(Washington, DC-November 12, 2003) A leading member of the political opposition in Moldova told an RFE/RL audience last week that the country remains vulnerable to criminal forces from the breakaway territory of Transdniestr, while the economic and political system of Moldova is stagnating after two years of communist rule.
"Moldova is a small country under pressure of revanchist forces from abroad," said Oazu Nantoi, the chairman and co-founder of the Social Democratic Party of Moldova, explaining that Russia has both fostered the separatists in Transdniestr and attempted to "legalize" the presence of its own troops in the region. Nantoi says that a formula, developed by former Russian Prime Minister Evgeniy Primakov and accepted by the OSCE, to promote a negotiated settlement of the Transdniestr problem is "unbalanced" because it gives veto rights over any settlement not only to Russia, but the criminal regime in Transdniestr.

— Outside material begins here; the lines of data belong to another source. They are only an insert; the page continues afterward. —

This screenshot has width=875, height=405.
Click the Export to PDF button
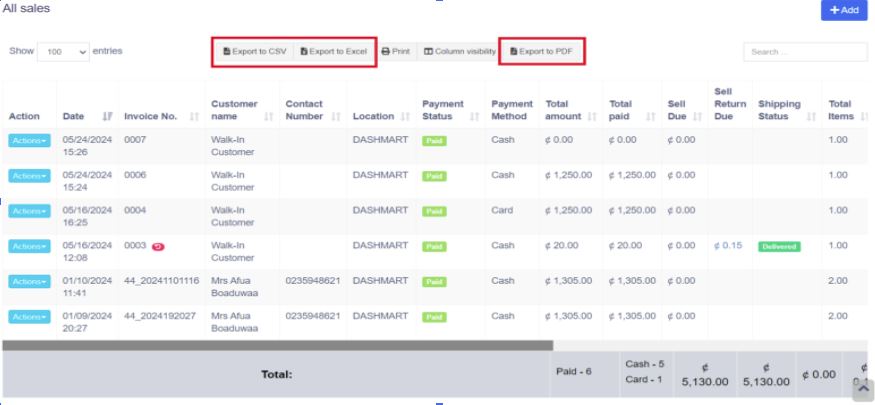point(541,51)
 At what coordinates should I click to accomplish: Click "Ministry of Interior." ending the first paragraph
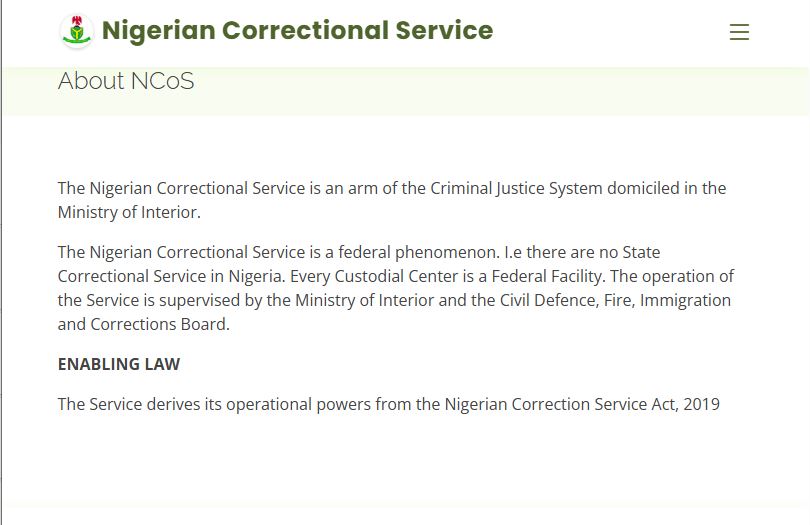[129, 212]
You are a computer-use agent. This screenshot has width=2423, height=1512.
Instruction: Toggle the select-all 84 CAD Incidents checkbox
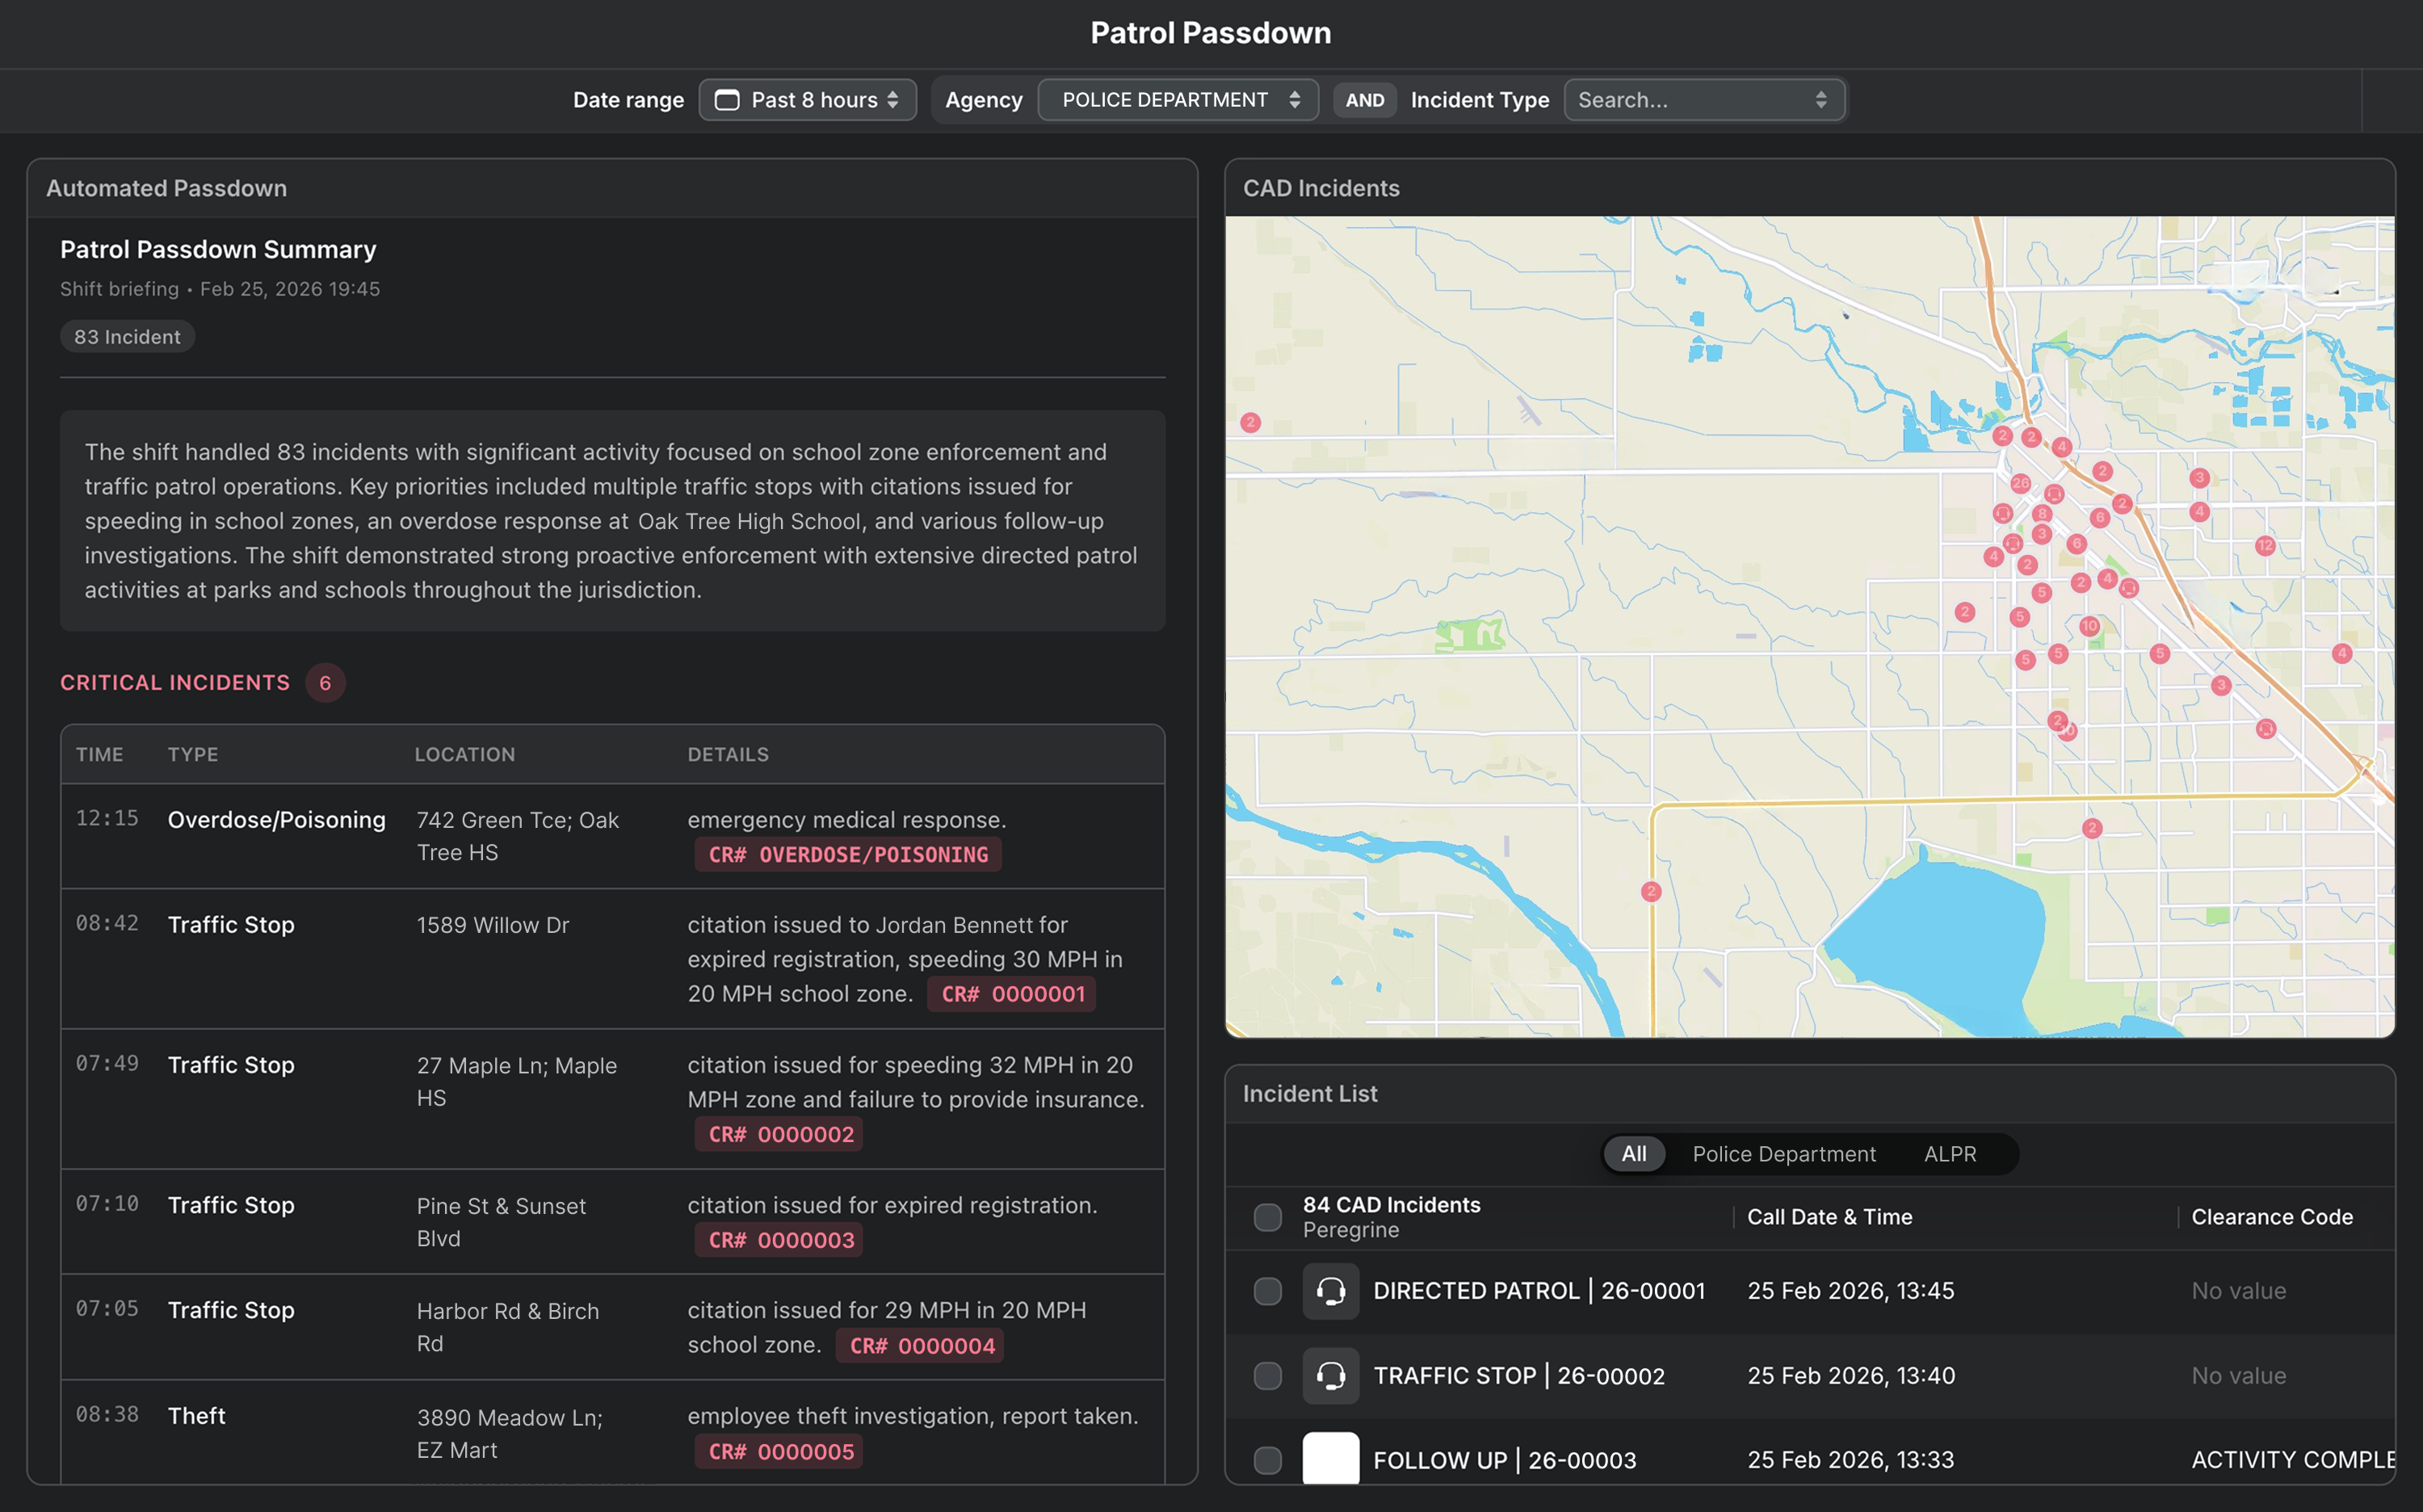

Nantoi believes that "with grassroots activity it's possible to rebuild trust in Transdniestr and Moldova proper," thereby reuniting the two states. He acknowledges that "de-criminalization will be the toughest part of the effort" to bring peace to the region, and that the present government of Moldova might not be able to accomplish this.
The Communist Party won control of the parliament and the president's office in Moldova two years ago, Nantoi said, because the "results of the transformation of society…benefited only a narrow sector" of the population. Since that time, the Communist-controlled parliament has made it difficult for opposition parties to come to power, he said, because they raised the threshold for winning seats in an election to 6 percent of the vote for single parties, 9 percent for 2-party coalitions, and 12 percent for 3-or-more party coalitions. At the same time, oversight of elections has been eliminated and, Nantoi said, the government engages in strong media censorship.
Nantoi hopes that his own party, which was founded in 1990, will be able to build "sincere political relations" with democratic institutions in the United States. He, like many of his countrymen, "had a chance during [the Soviet era] perestroika to make a choice," Nantoi said, and "Moldovans chose to become the citizens of a new state… grounded on European values, deep moral values, of political and economic liberty, to counter the lack of dignity, lack of morality in [Soviet] society." "Europe's expansion," he believes, can work as a "counterweight at some point to influence Russian behavior," and help Moldovans regain their sovereignty and democracy.